Entre os vetos que trancam a pauta, estão trechos do projeto da Lei de Diretrizes Orçamentárias (LDO) e da Lei Orçamentária Anual (LOA). A última sessão conjunta para análise de vetos ocorreu em maio. Na ocasião, o presidente do Senado e do Congresso, senador Davi Alcolumbre, buscou acordo para votação antes do recesso, sem sucesso. O líder do governo no Congresso, senador Randolfe Rodrigues (PT-AP), afirmou: “Sessão do Congresso Nacional para apreciação de vetos é sempre uma sessão de acordos”.
Constam na lista 16 vetos totais, incluindo o Projeto de Lei 2.816/2023, do senador Zequinha Marinho (Podemos-PA), que estabelecia piso salarial para zootecnistas. O governo justificou o veto alegando “inconstitucionalidade e ausência de estimativa de impacto orçamentário-financeiro”. Outros vetos integrais referem-se à isenção de IPI para vítimas de desastres, uso do vale-cultura em esportes, prorrogação de financiamentos rurais em áreas de emergência, modificações no número de deputados federais e temas relacionados à acessibilidade, entre outros.
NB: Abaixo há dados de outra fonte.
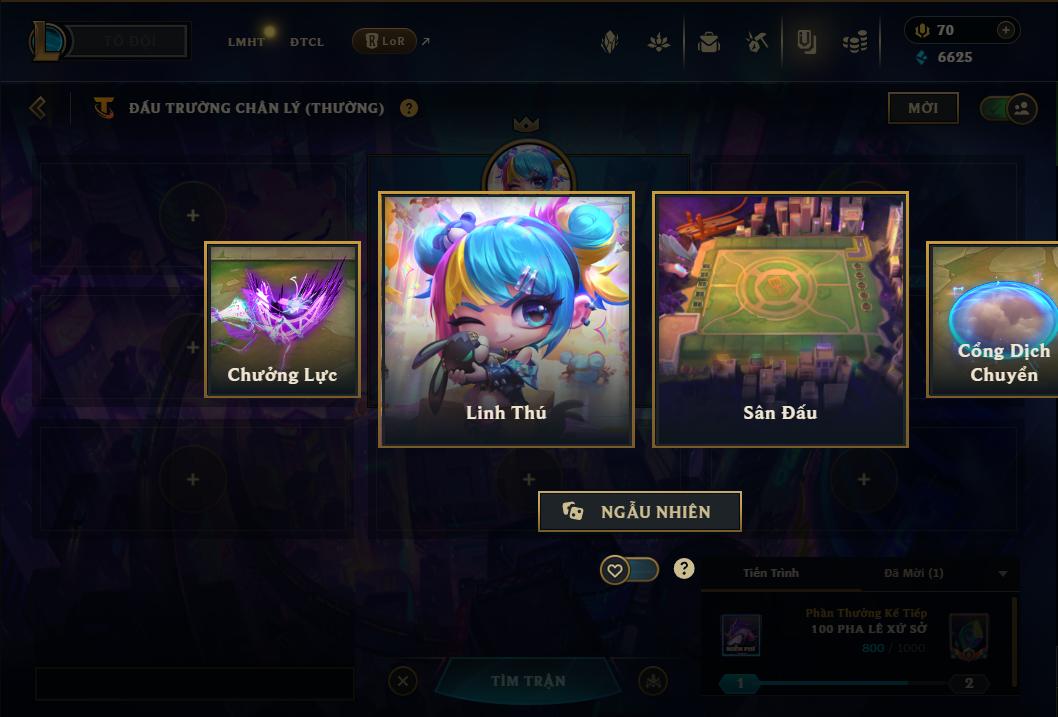Click the Tìm Trận find match button
This screenshot has width=1058, height=717.
[528, 681]
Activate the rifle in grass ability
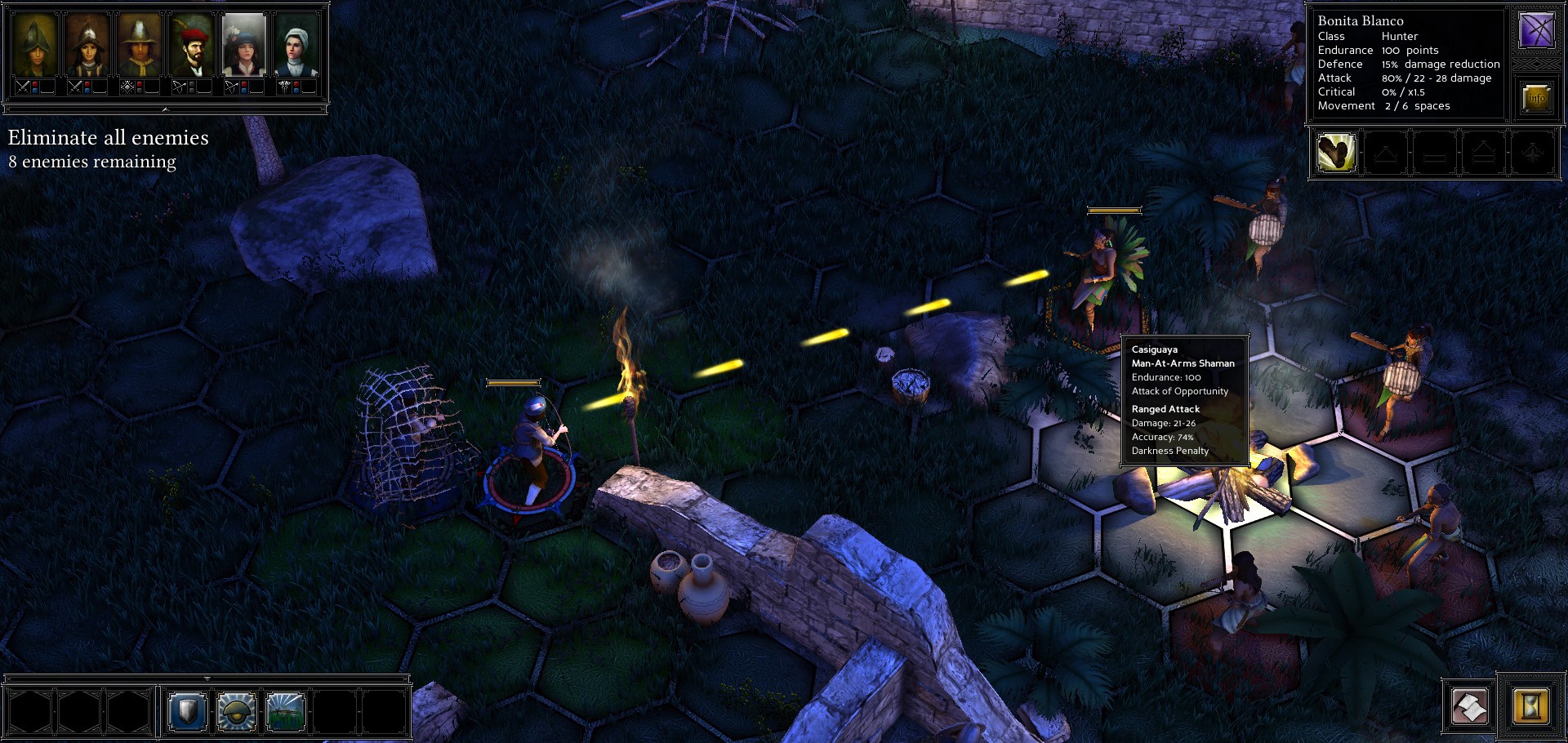Viewport: 1568px width, 743px height. (x=286, y=712)
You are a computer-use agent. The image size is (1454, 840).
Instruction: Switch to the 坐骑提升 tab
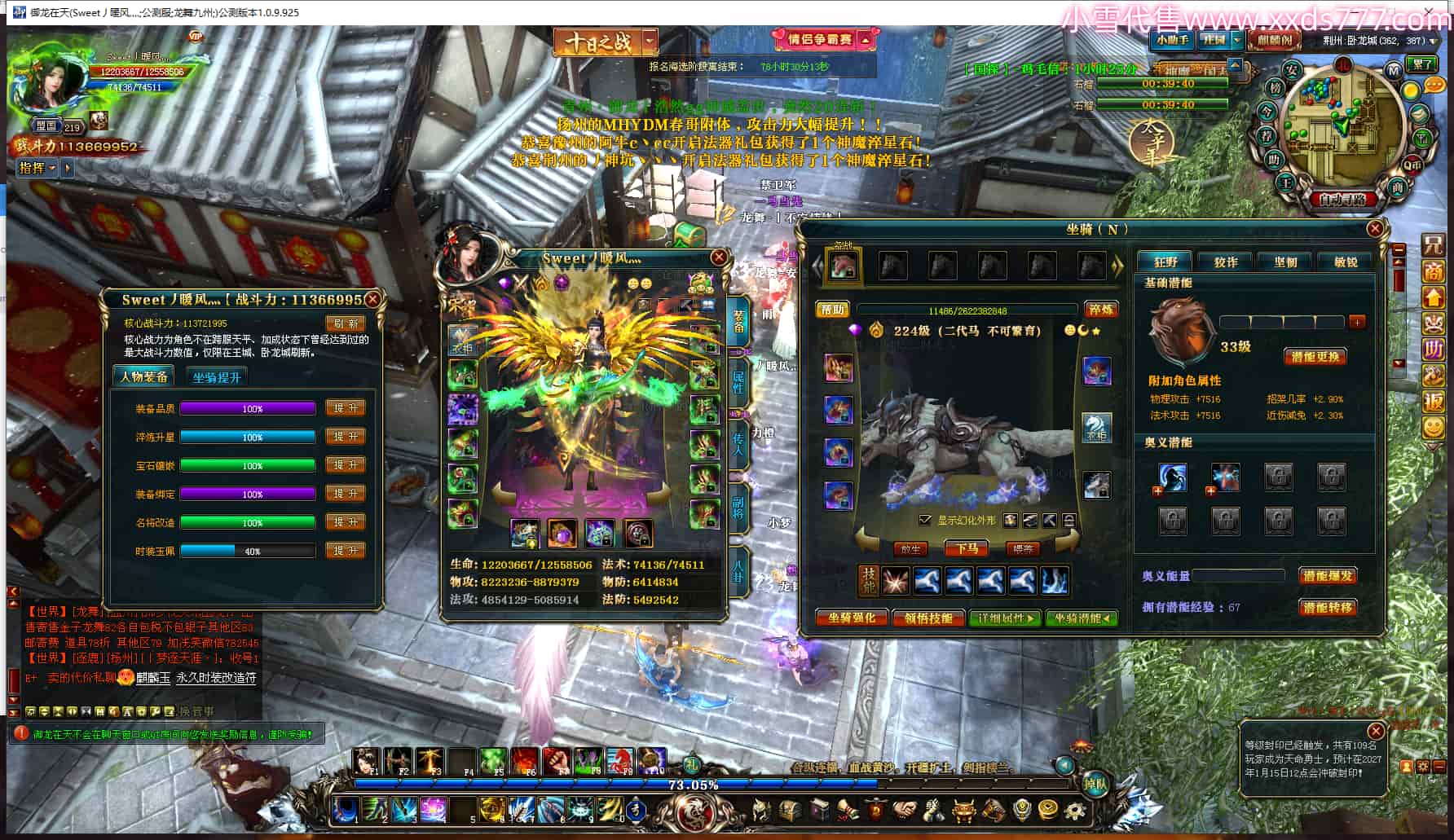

Na área orçamentária, foram vetados dois dispositivos na Lei Orçamentária Anual, somando quase R$ 400 milhões em emendas, além de trechos da LDO e da regulamentação da reforma tributária. No esporte, o VET 14/2023, referente à Lei Geral do Esporte, ainda tem 340 dispositivos pendentes de análise. Outros temas com vetos aguardando apreciação incluem meio ambiente, infraestrutura, segurança — como o PL 727/2016 sobre o uso de spray de pimenta — e educação, com 32 trechos vetados na Política Nacional para Estudantes com Altas Habilidades ou Superdotação.
O mecanismo do veto presidencial impede a apreciação de outras matérias quando não analisado em até 30 dias, conforme a Constituição. Para derrubar um veto, é necessária a maioria absoluta de deputados e senadores em sessão conjunta. Sessões para análise vêm sendo adiadas por divergências entre lideranças, e não há nova data agendada oficialmente.